New community deer monitoring tool launched
DeerScan was developed in response to rising concerns about feral deer.
Community website and smartphone app FeralScan has been helping thousands of landholders across Australia monitor and evaluate their feral animal management programs, through citizen surveillance.
More than 100,000 records are hosted on the platform, detailing feral animal sightings including rabbits, wild dogs, toads, camels and foxes.
Now groups and individuals managing pest animals and their impacts can use the popular website and app to report deer in their local area and the damage they cause with DeerScan.
The new feature was developed in response to rising concerns from farmers, landholder groups and the community about the negative impacts of deer.

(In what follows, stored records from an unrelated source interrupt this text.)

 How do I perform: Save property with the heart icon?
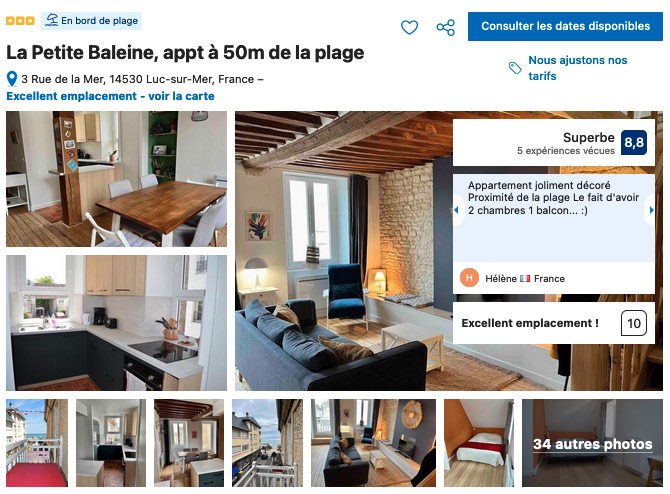[409, 27]
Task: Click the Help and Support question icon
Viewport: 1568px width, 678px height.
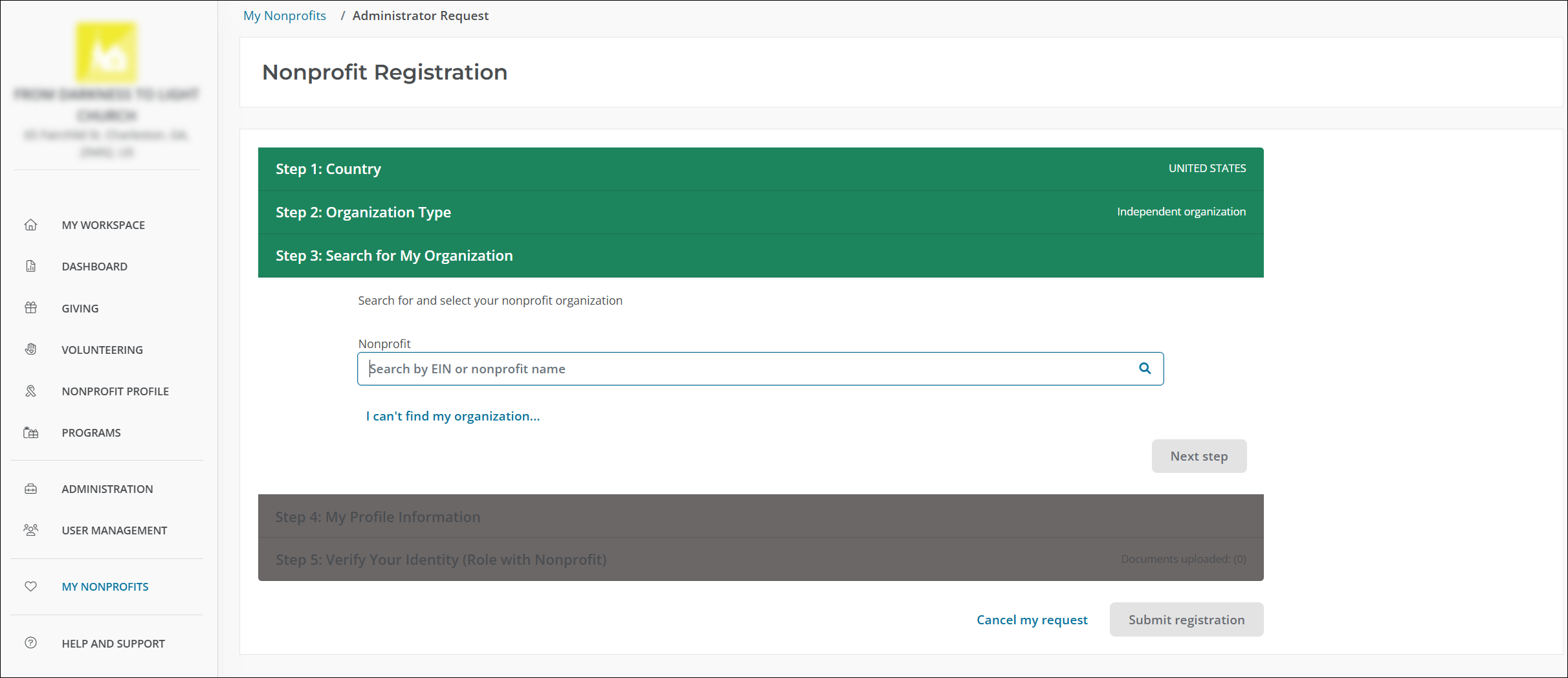Action: click(30, 643)
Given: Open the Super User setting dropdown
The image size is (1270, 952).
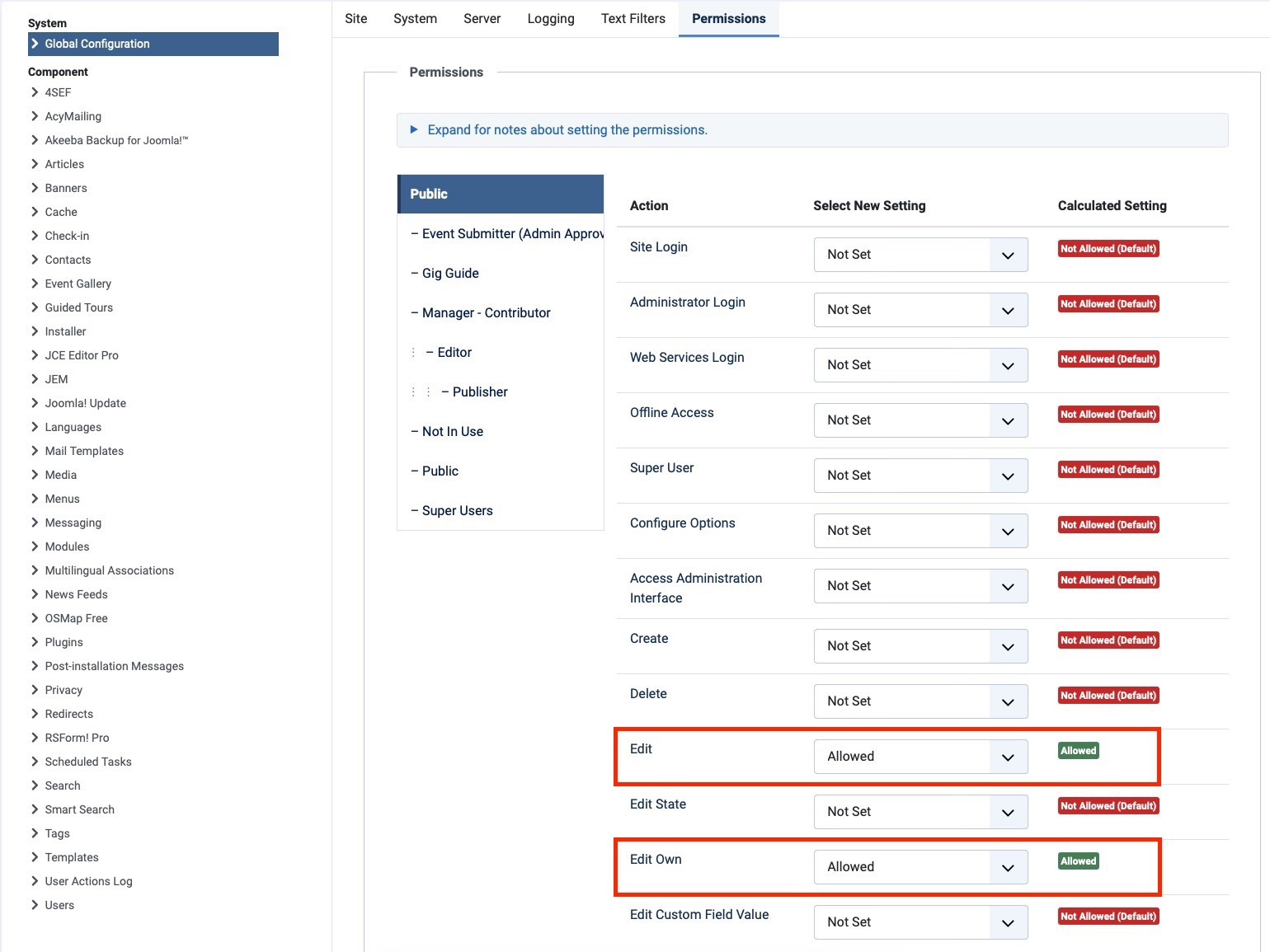Looking at the screenshot, I should click(x=920, y=476).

Centre for Invasive Species Solutions chief executive officer Andreas Glanznig said, “We are hearing more stories of landholders being impacted by deer and members of the public are concerned about deer damage within national parks and protected areas, so it was important we provided an easily accessible and free product for people to report sightings.

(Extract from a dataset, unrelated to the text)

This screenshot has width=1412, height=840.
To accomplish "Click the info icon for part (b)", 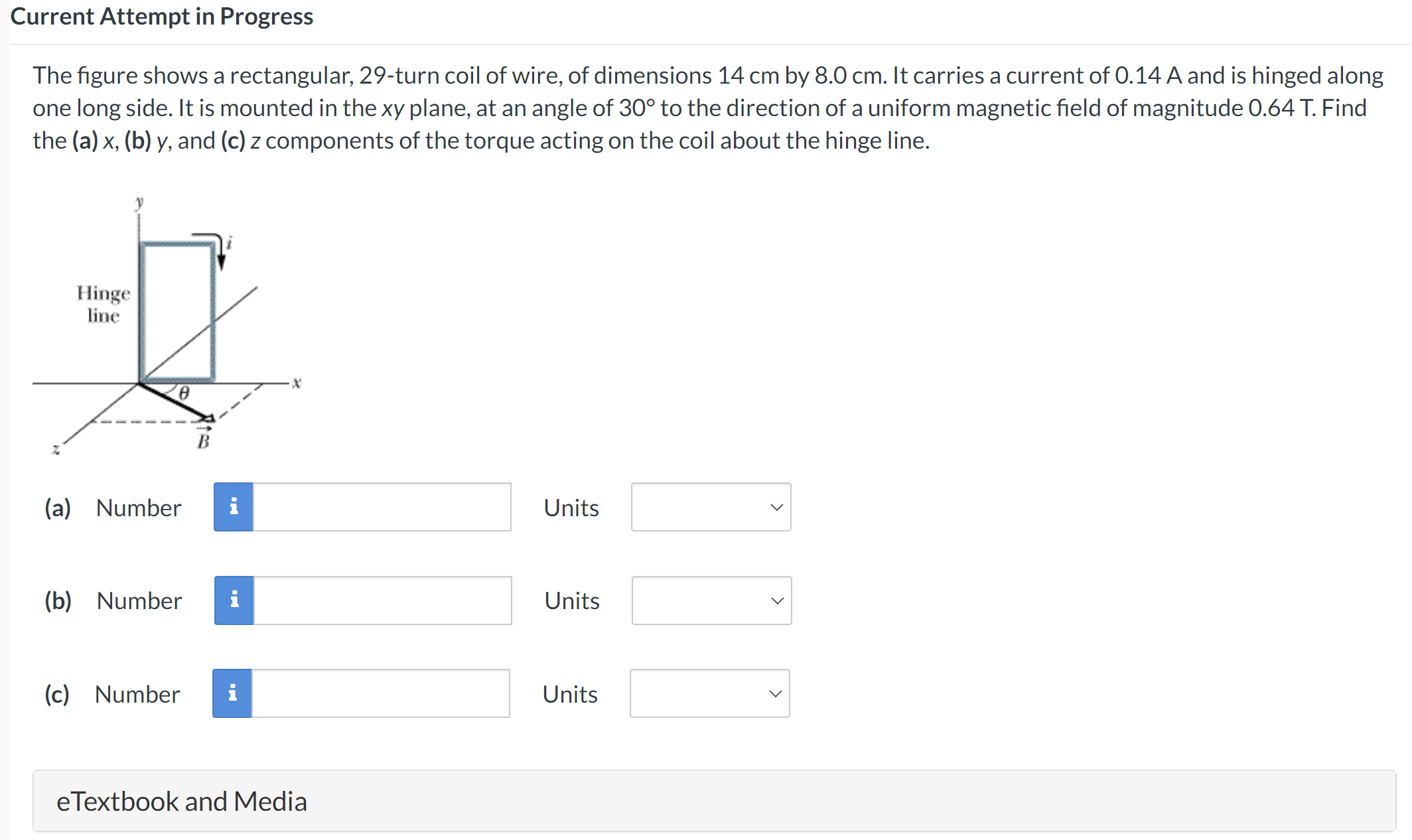I will pos(234,600).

“DeerScan links communities across Australia with government agencies, allowing us all to take action collectively and collaboratively. It is an imperative part of our Centre’s large research collaboration into deer management.”
Why use DeerScan?
Reports from the public will help develop detailed knowledge of where and how deer are using the landscape, point to problem areas and allow farmers and landholder groups to implement better management strategies. This information will help to reduce the impact of feral deer on the environment and communities.
Southern New South Wales beef producer Ted Rowley has commended the new approach to reporting deer.
“We need to know more about the distribution, density and rate of spread of deer – they are a serious and persistent threat to our cattle business,” Ted said. “Deer are already causing agricultural production losses, damaging the environment and remnant vegetation and pose a hazard to motorists on our local roads. Wild deer have been listed as a priority pest in all 11 NSW Local Land Services regional pest animal management plans. I will be using DeerScan regularly and hope other land managers use it to help focus resources for appropriate and effective management. All land managers need to work together to reduce deer problems.”
Where can you download DeerScan?
Anyone can use the DeerScan website and the free FeralScan app. All information is managed discretely and the exact locations of deer sightings are not available to the public.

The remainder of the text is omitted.